When one gets caught up in any activity that can fan the flames of anxiety, it can be hard to pry yourself out from that rut. Like any other habit, after a while a behavior will become firmly ingrained. For me, that means like a lobster in a slowly heating pot, I find that I have developed the perceived inability to push myself away from my desk to take advantage of our office being immersed in the middle of 64 acres of gorgeous woodland, aquatic, and savanna exhibits.

At the Arboretum we spend our days ensuring that visitors will have an unforgettable experience at the public garden while walking our trail.
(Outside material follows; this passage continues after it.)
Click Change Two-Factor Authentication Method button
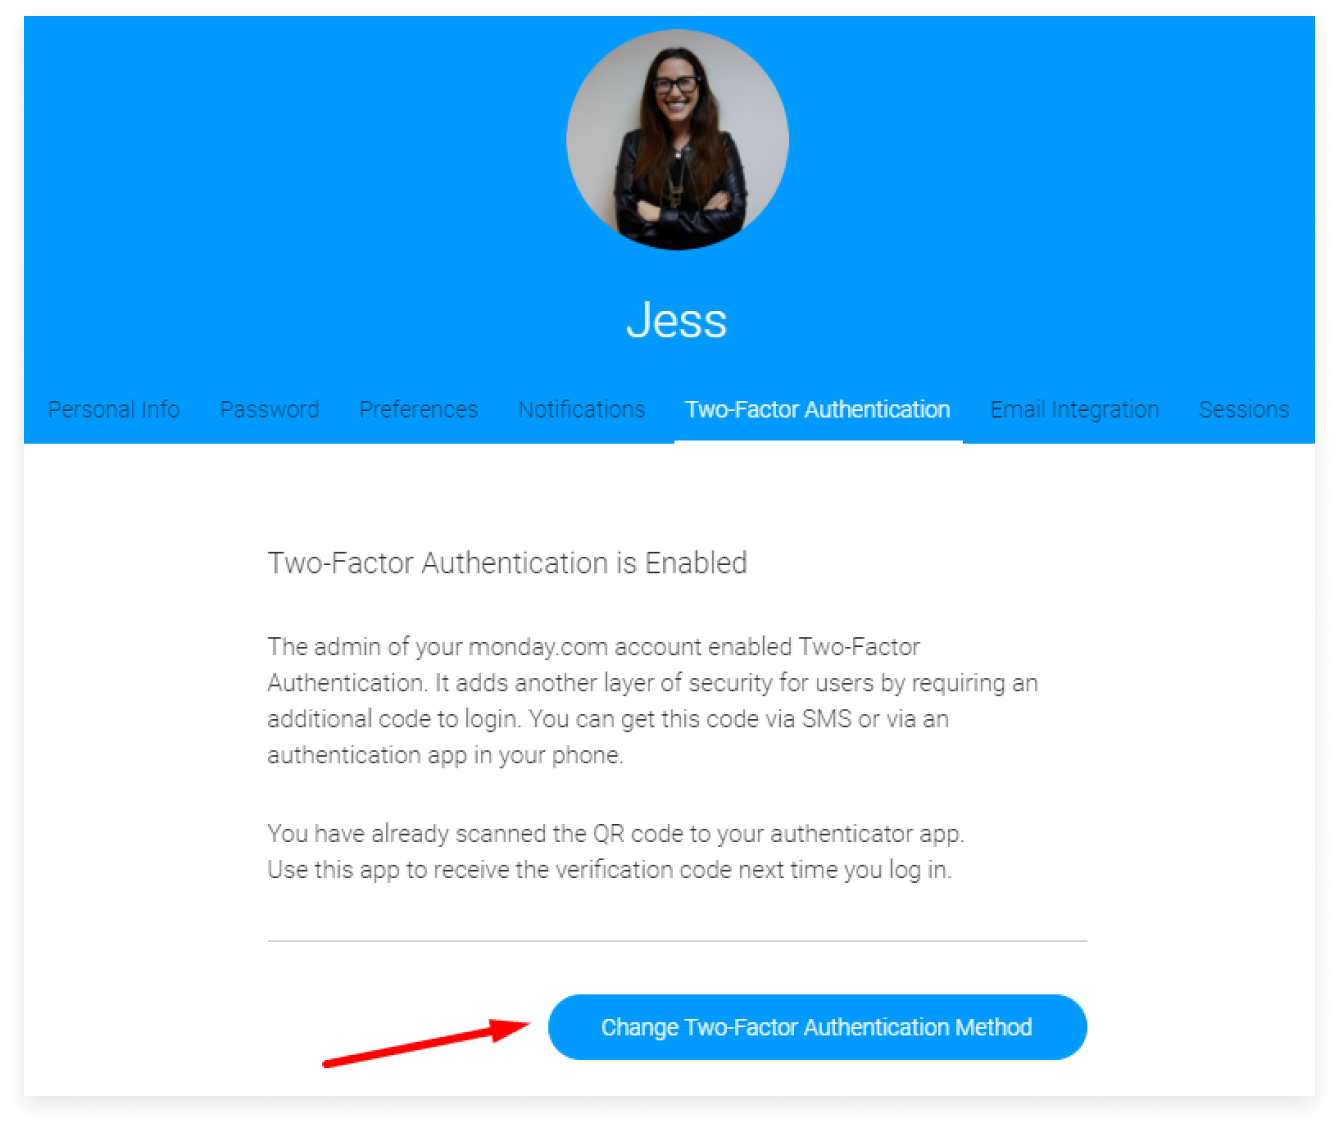Image resolution: width=1339 pixels, height=1128 pixels. [817, 1027]
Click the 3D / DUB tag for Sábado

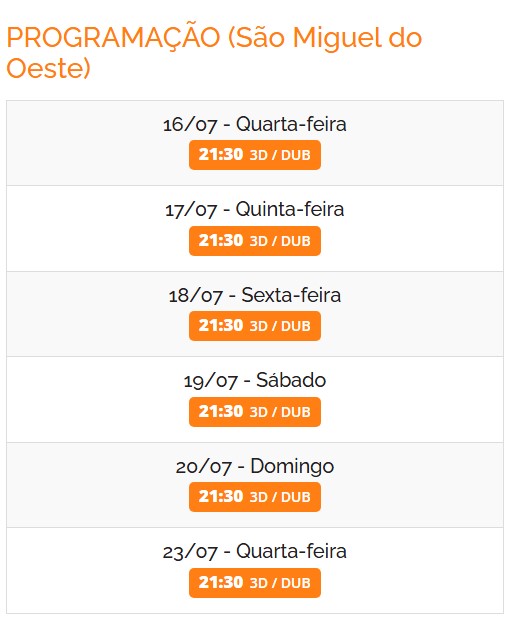coord(280,412)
However, at busy times, I lose sight of the fact that field and forest await outside my door, capable of providing a great source of healing and mental rest to combat the feeling of being glued to an office chair.

In times like we have been experiencing, I count myself fortunate that my personal social media pages reflect friends who are posting about flowers and nature, wise sayings about perseverance, various pets and babies, and many subjects that thankfully keep my blood pressure low. But there is yet another source of peace that can give me a 360-degree view of a better world, and that is to simply go outside.

During my drives here and there lately, I’ve noticed many more persons than usual strolling on neighborhood streets. And I’d surmise many of them are also spending more time outdoors at home as well, focusing on life’s simple pleasures – emerging spring blossoms, the song of birds, and a chance to sit in the sunshine.

One friend mentioned that lately he has been enjoying spending more time outdoors. Like many Pearl River County residents, he has a large property, about a third of the size of the Arboretum, and has lots of time to walk around. He enjoys exercising outside and taking walks with their four cats that occasionally break away from naps to follow him.

My friends who live on the coast are not as fortunate, dwelling in homes with much smaller yards in typical subdivisions. I often ponder how different it is for people located such a short distance from one another. Still, there is sunshine that is waiting to be soaked up, blooms to be observed and birds to listen to in these smaller spaces, too.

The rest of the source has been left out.